In the early 1930s, travelers pulling into Harland Sanders’s service station in North Corbin, Kentucky, had little to look forward to beyond fuel and a windshield wipe. One customer’s frustration—“Damn! There ain’t a decent place around here to eat!”—struck a chord with Sanders.
Remembering his knack for cooking, Sanders cleared out a small room at the back of the station, laid linoleum on the floor, and set a dining table from his own home. He began serving family-style meals: fried chicken, mashed potatoes, country ham, biscuits. Word spread quickly.
The Colonel’s Road to Reinvention
Before the fried chicken, Sanders had drifted across jobs: farmhand, streetcar conductor, railroad fireman, insurance salesman, lawyer, ferryboat operator, and more. He was born in 1890 near Henryville, Indiana, lost his father at age five, and left home at ten.
He built and lost businesses multiple times. In 1935, Kentucky’s governor awarded him the honorary title “Colonel.” By 1939, food critic Duncan Hines was recommending Sanders’s café, which grew to seat over 140 guests. But when a federal highway bypassed Corbin in the 1950s, traffic dried up. Sanders sold his café at a loss and lived on Social Security—at age 65.
Franchising Fried Chicken
In 1952, Sanders met Salt Lake City restaurateur Pete Harman, who became the first to franchise “Kentucky Fried Chicken.” Harman introduced buckets, carryout meals, and slogans like “finger-lickin’ good.” After losing his Corbin café, Sanders began crisscrossing America, cooking sample meals in mom-and-pop diners using his pressure cookers and secret seasoning blend.
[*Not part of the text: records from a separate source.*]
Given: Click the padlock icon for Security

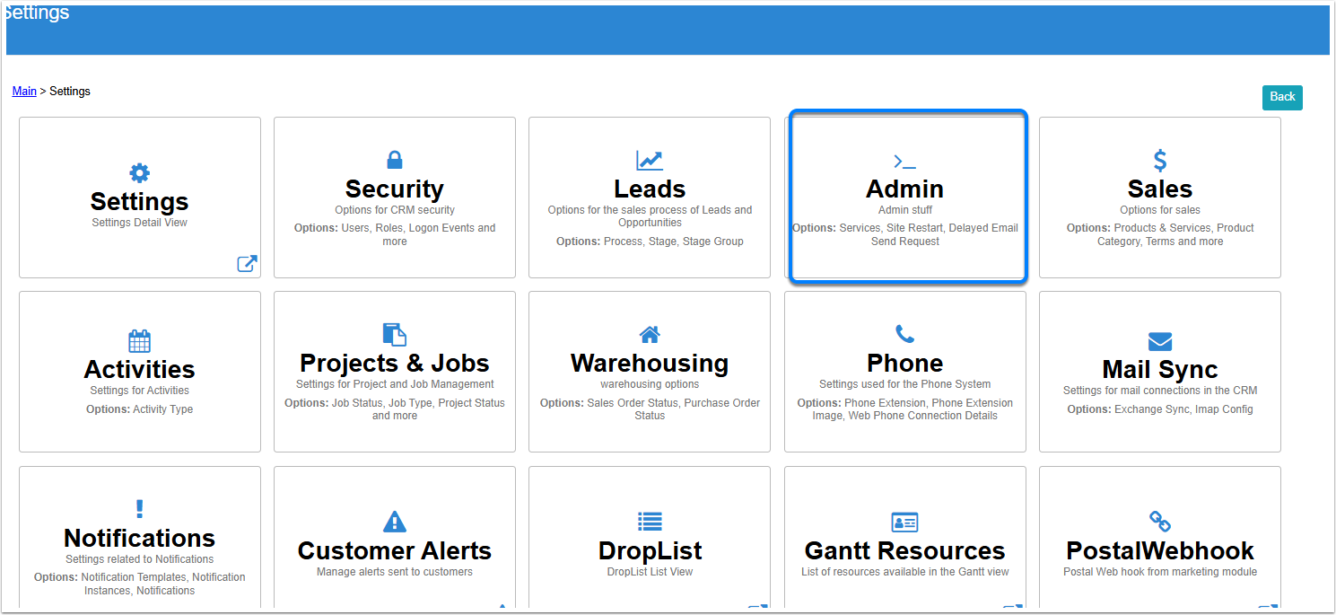Looking at the screenshot, I should (395, 161).
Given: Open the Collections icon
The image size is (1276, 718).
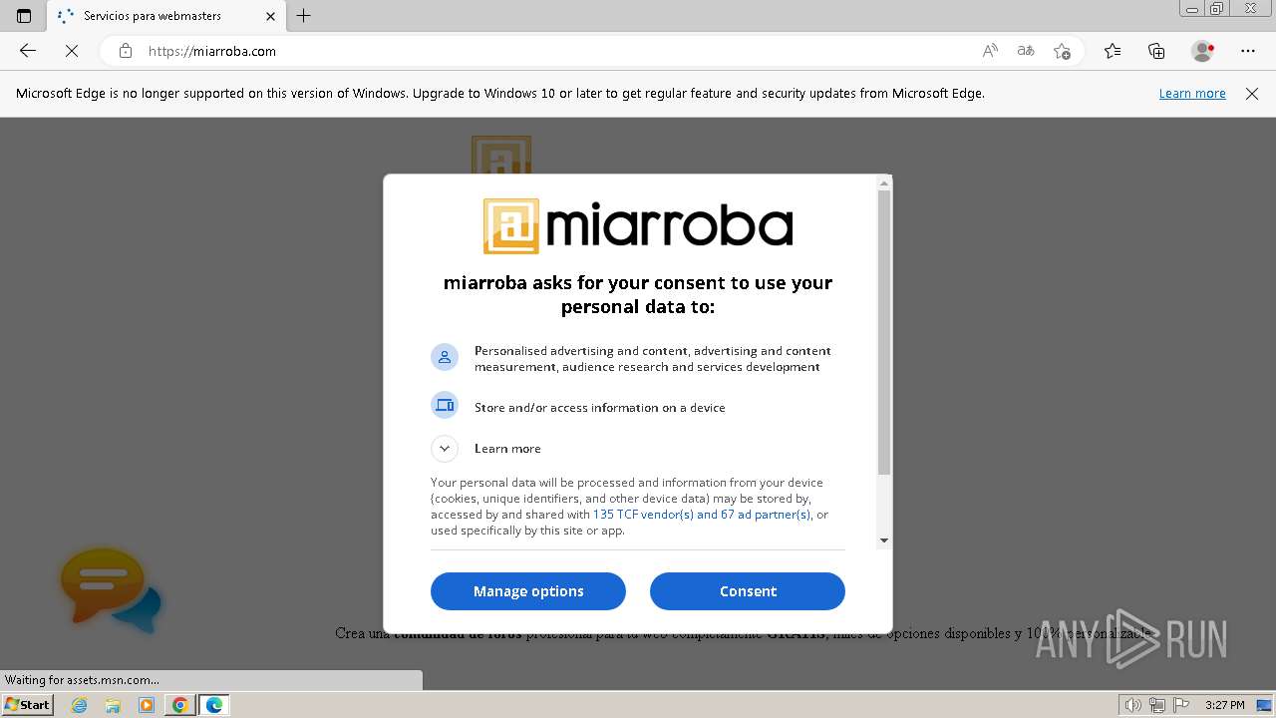Looking at the screenshot, I should click(1156, 51).
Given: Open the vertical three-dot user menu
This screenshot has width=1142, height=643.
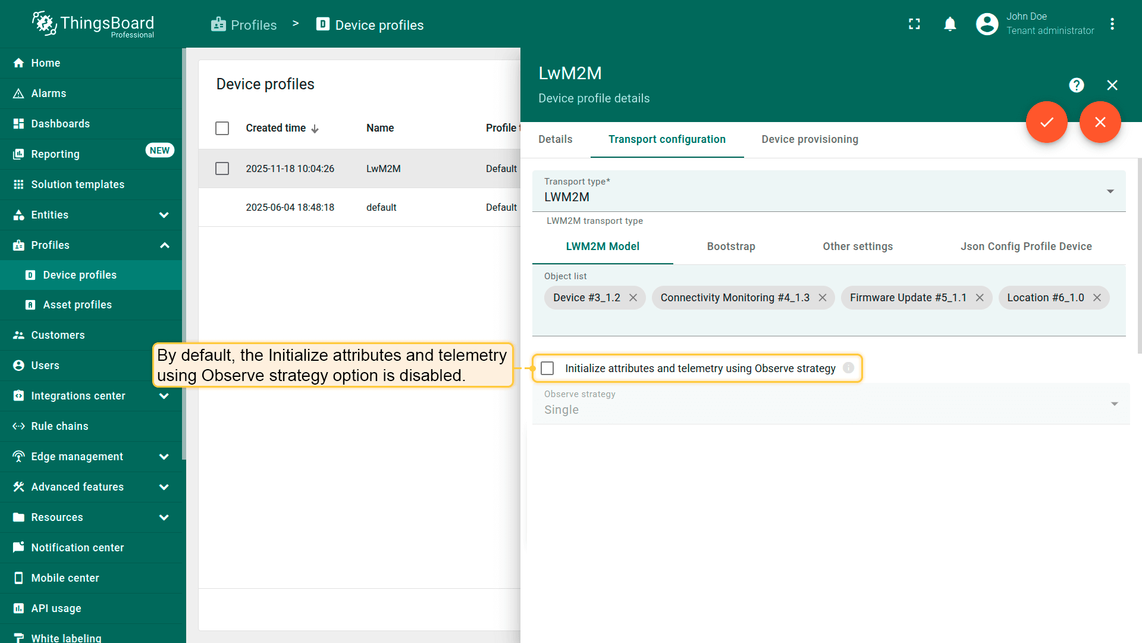Looking at the screenshot, I should coord(1112,24).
He slept in his car, selling franchise rights one restaurant at a time. His deal: four to five cents per chicken sold. By 1964, Sanders had sold over 600 franchises and accepted a $2 million offer for the business.
Buckets, Cookers, and a Brand Built to Travel
KFC grew rapidly under its new owners, eventually becoming one of the most recognized fast-food chains in the world. Sanders remained the face of the brand into his later years, clad in a white suit and black string tie.
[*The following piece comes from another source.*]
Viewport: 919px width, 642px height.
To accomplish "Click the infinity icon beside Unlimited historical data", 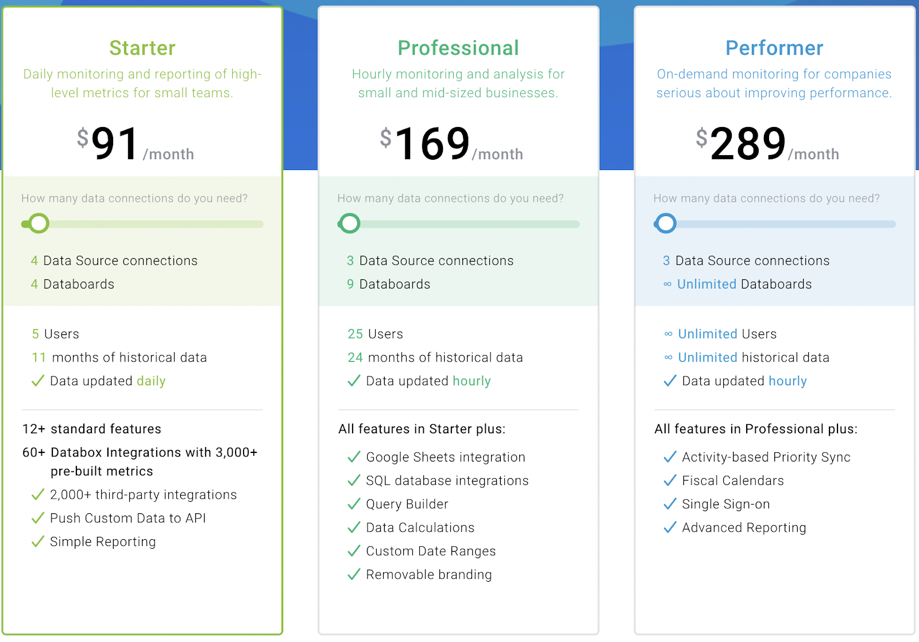I will point(668,357).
Sanders died in 1980 at age 90; Harman in 2014 at age 95. By then, KFC had expanded to nearly 20,000 locations globally—including one that opened in Burma in 2015, more than 8,000 miles from where it all began in Corbin.
A frustrated traveler in 1930s Kentucky exclaimed there was nowhere decent to eat.
Harland Sanders, a gas station owner, took it to heart.